Data for this exercise section start

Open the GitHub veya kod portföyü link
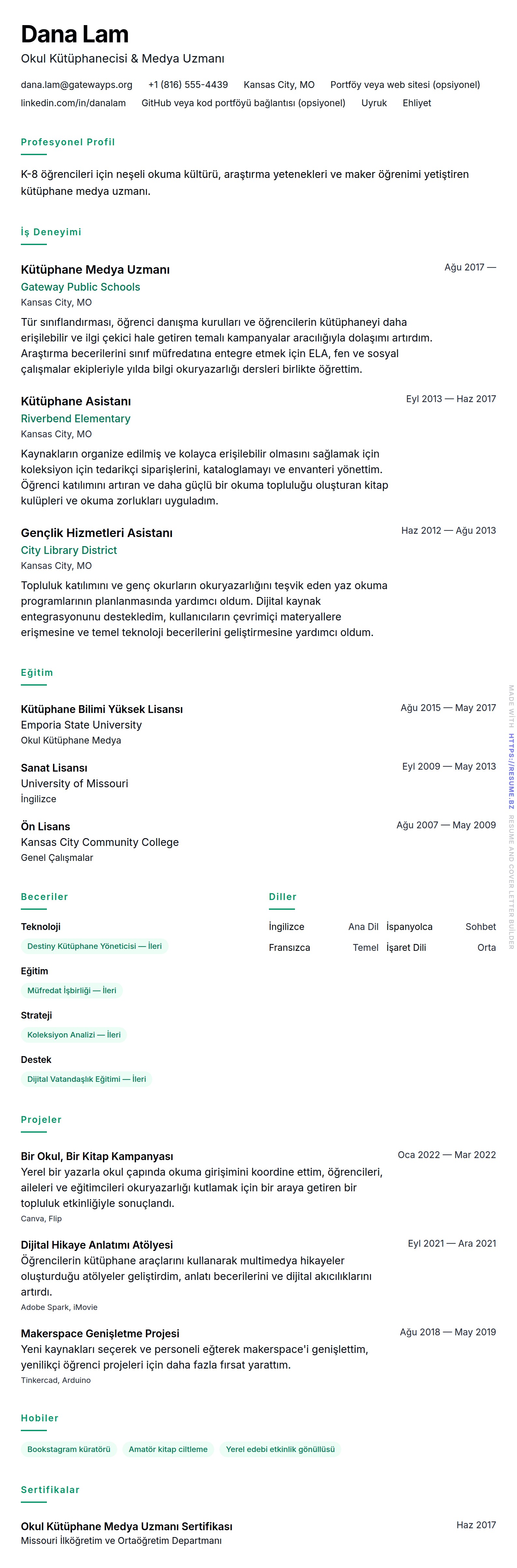 (243, 103)
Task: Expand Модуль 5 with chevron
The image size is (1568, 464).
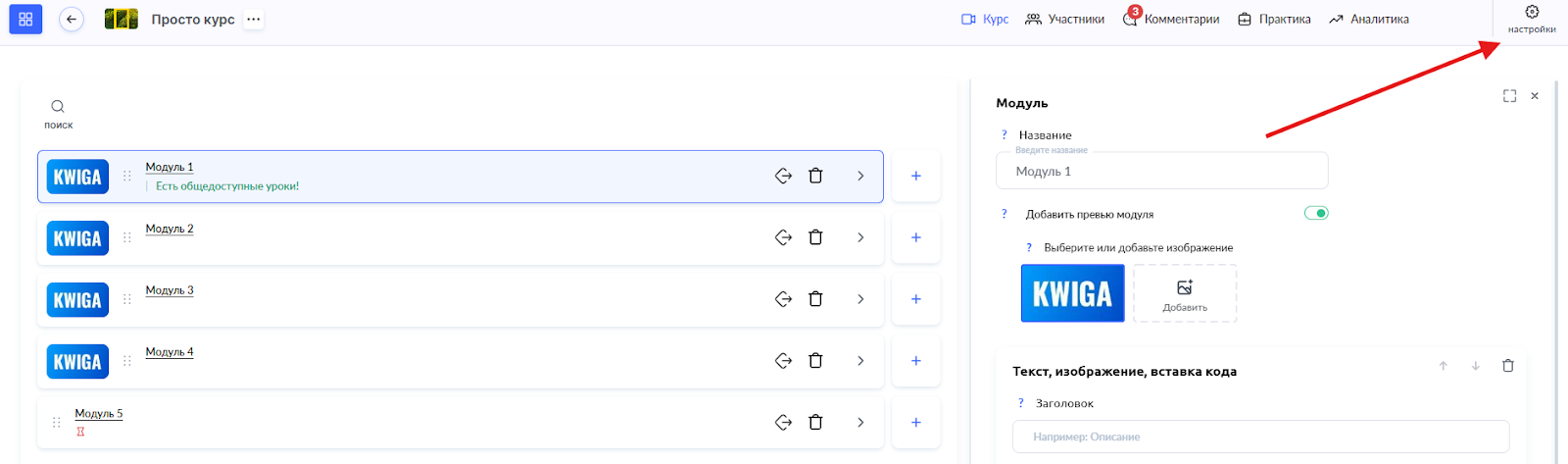Action: pyautogui.click(x=860, y=423)
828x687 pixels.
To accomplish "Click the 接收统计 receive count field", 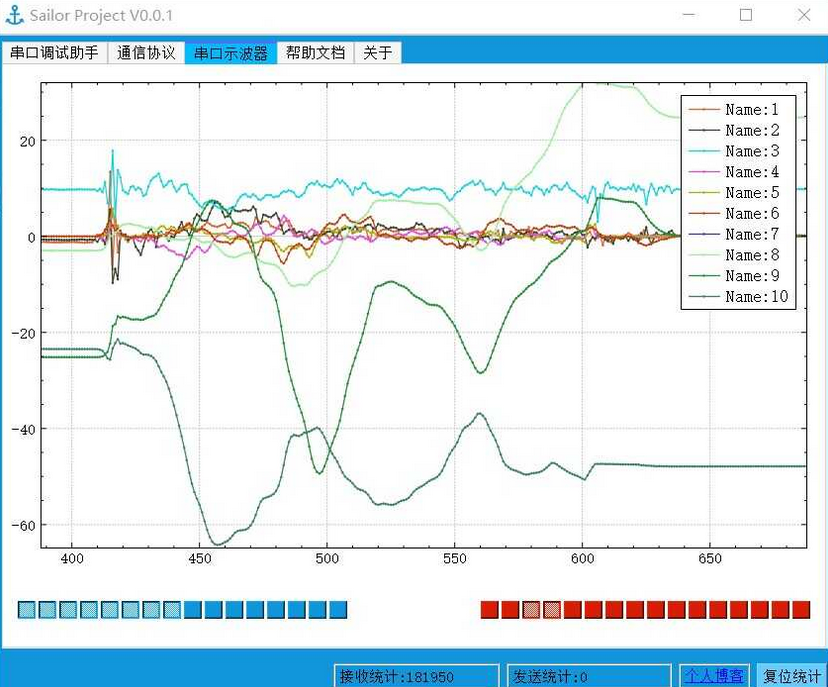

Data for this exercise section end

Requirement:
Omit the pictures and copy the records above exactly.

Answer to the problem:
Open the GitHub veya kod portföyü link
 (243, 103)
Task: Expand Модуль 5 with chevron
The image size is (1568, 464).
Action: pyautogui.click(x=860, y=423)
828x687 pixels.
To accomplish "Click the 接收统计 receive count field", 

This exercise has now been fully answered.